Horses lazily cropped at grass or stood in the shade, tails flicking, not a care in the world.

A serene, never-changing view, and Liz felt at odds with that, because it had changed, irrevocably.

“What did we do?” Tanner said suddenly. “What would make Dad do that? Did we upset him, or—”

“I have no idea,” Liz said quietly. “I wish I did.”

“Not like I can ask him, can I?” Tanner replied, irritated. “Jesus, Lizzie.
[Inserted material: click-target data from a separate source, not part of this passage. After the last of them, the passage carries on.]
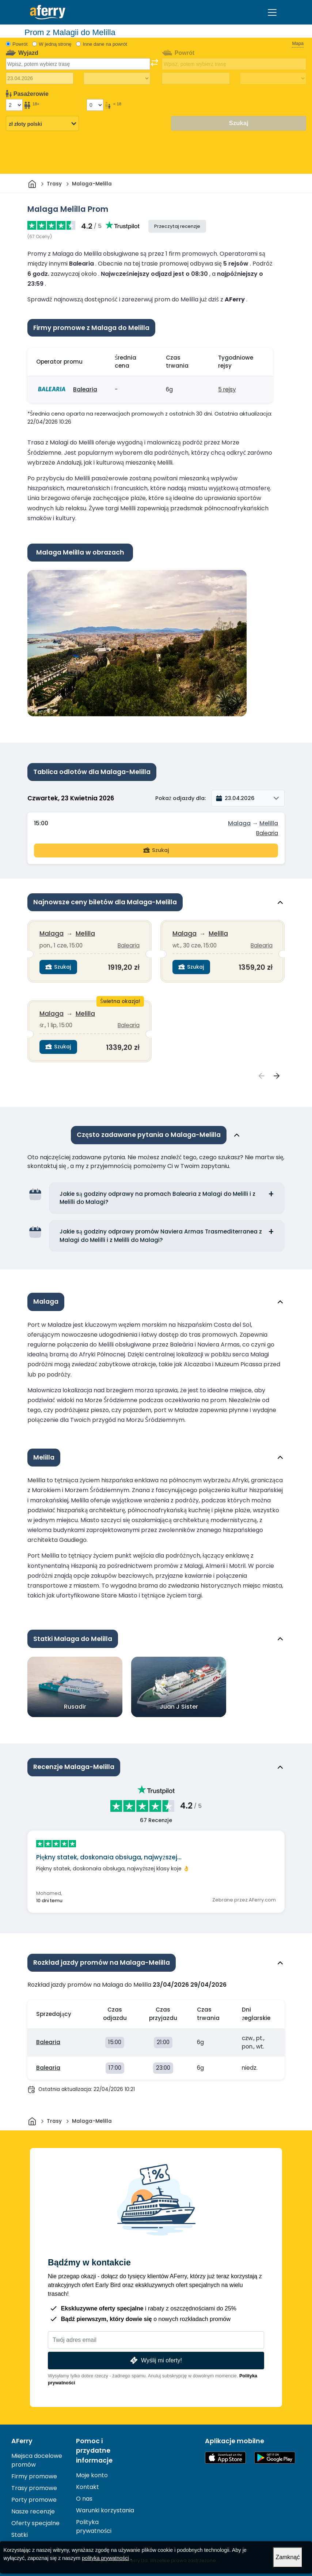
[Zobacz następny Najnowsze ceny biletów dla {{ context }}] (277, 1076)
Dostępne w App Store (225, 2458)
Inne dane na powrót (105, 44)
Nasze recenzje (33, 2511)
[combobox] (78, 64)
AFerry (22, 2441)
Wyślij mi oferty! (155, 2360)
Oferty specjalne (35, 2523)
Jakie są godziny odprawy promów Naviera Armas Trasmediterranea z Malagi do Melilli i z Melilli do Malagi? (161, 1236)
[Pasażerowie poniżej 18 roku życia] (95, 105)
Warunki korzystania (105, 2510)
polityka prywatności (105, 2558)
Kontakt (87, 2487)
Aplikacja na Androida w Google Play (274, 2458)
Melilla (268, 823)
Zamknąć (288, 2557)
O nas (84, 2498)
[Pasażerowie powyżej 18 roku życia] (14, 105)
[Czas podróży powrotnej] (273, 78)
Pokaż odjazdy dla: (180, 798)
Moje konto (92, 2475)
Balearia (85, 389)
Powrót (19, 44)
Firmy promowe (34, 2476)
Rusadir (75, 1706)
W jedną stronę (55, 44)
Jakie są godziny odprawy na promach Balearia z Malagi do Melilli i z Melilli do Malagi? (157, 1198)
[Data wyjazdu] (40, 78)
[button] (248, 798)
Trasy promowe (34, 2488)
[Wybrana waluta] (42, 124)
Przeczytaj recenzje (177, 226)
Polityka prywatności (94, 2526)
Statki (19, 2535)
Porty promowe (34, 2500)
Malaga (239, 823)
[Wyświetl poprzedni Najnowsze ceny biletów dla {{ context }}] (261, 1076)
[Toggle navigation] (272, 12)
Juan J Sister (179, 1706)
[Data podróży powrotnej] (196, 78)
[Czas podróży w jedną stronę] (117, 78)
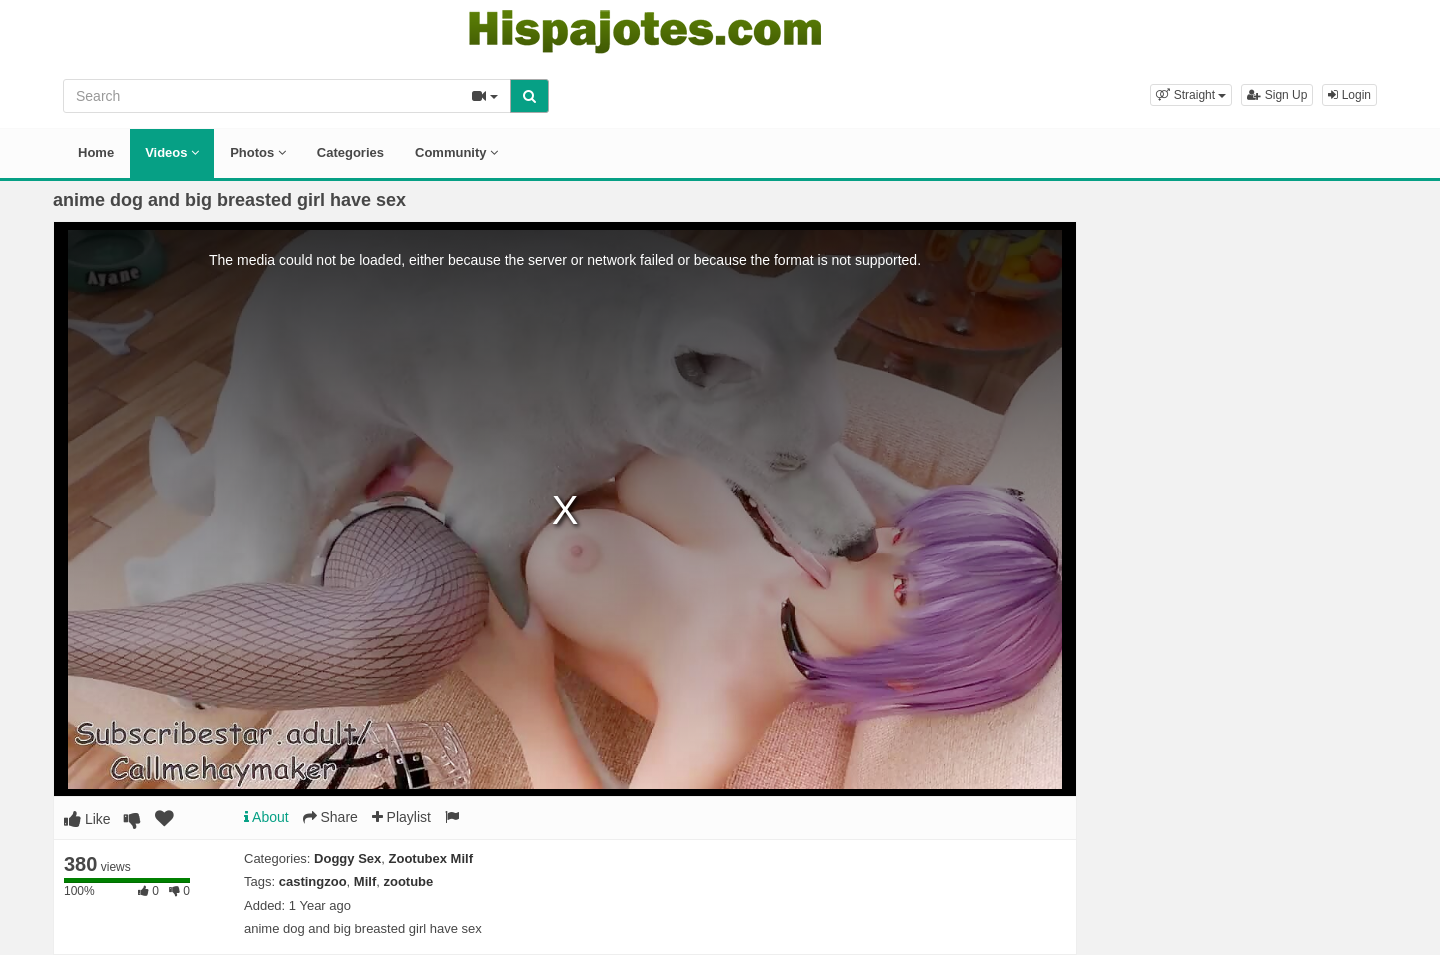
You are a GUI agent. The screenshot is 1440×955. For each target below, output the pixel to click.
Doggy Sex (347, 858)
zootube (408, 881)
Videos (172, 152)
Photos (258, 152)
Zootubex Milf (431, 858)
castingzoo (313, 881)
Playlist (401, 817)
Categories (350, 152)
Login (1349, 95)
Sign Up (1277, 95)
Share (330, 817)
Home (96, 152)
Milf (365, 881)
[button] (1191, 95)
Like (87, 819)
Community (456, 152)
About (266, 817)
How in the hell am I supposed to make this work?”

She couldn’t answer him right away and squeezed his arm, letting the silence envelope them once again. The dust motes floating through the air and the fresh, fragrant hay stacked to the rafters were soothing to her nerves.

What did you say? What could you say about what had just happened?

She picked at her fingers, looking over at Tanner, whose face was reverting to an unreadable mask.

Tanner always bottled shit up, which made it ten times worse when it overflowed.

He had an explosive temper, and it meant that in the past, he and Brett had raised quite a ruckus arguing over ranch matters.

“If it helps, your long-lost brother is no more on board with this idea than you,” she offered finally. “He and Frank are looking into loopholes right now.”

Tanner, all thirty years old of rough, tough ranch foreman, took on the face of a petulant child, and spat, “I don’t want that asshole here. He’s no brother of mine.”

“Tan,” Liz warned. “He’s a West, even you have to see that. And it isn’t his fault that your dad decided to be a jackass. He’s gotta be here, or we lose the place. You saw the will.”

“Fuck!” Tanner spat, and turned to her, his ire up again. “It’s bullshit. What the hell is he going to do, huh? Take over my job?”

“Hey, I doubt that! He’ll likely have to sign some paperwork and he’ll, I don’t know, live here in the guest room until we can get it signed back over to you and Brady. It’s not impossible, Tan. Just a bump. You believe that, right?”

Tanner stood with a jerk and dusted off his jeans. He stopped, let out a tired, creaky groan, and held out a hand, pulling Liz up. “I’m sorry, Lizzie. I can’t take it out on you, that’s not fair. I’m being stubborn and I’m not dealing, which I should be.”

“Fair? Fuck fair, Tan. You’ve got a right to be mad.”

Tanner turned, his hat in his hand. She touched him on the shoulder, and he stopped, and then she did what she’d done for him every time he’d gotten into a scrap with his father, or another boy at school, or something had rubbed him the wrong way.

She grabbed him before he could protest and hugged him around the waist. He was her brother—maybe not by blood, but it mattered that he was her chosen family.

Tanner hated hugs, but from her he’d take one, in private, and not for long. He hugged her back, squeezing her just a little, then let her go.

“I have no idea what the fuck to do,” he muttered.

“We’ll figure this out. Frank’s a good lawyer.”

“I sure hope so,” was the response as he slid down the access ladder opposite the hay chute to the stable aisle, striding away as soon as his boots hit concrete.

Liz stood in the loft a moment more, then threw the night hay down.

Might as well get back to work. Horses didn’t care who ran the joint, as long as they got fed.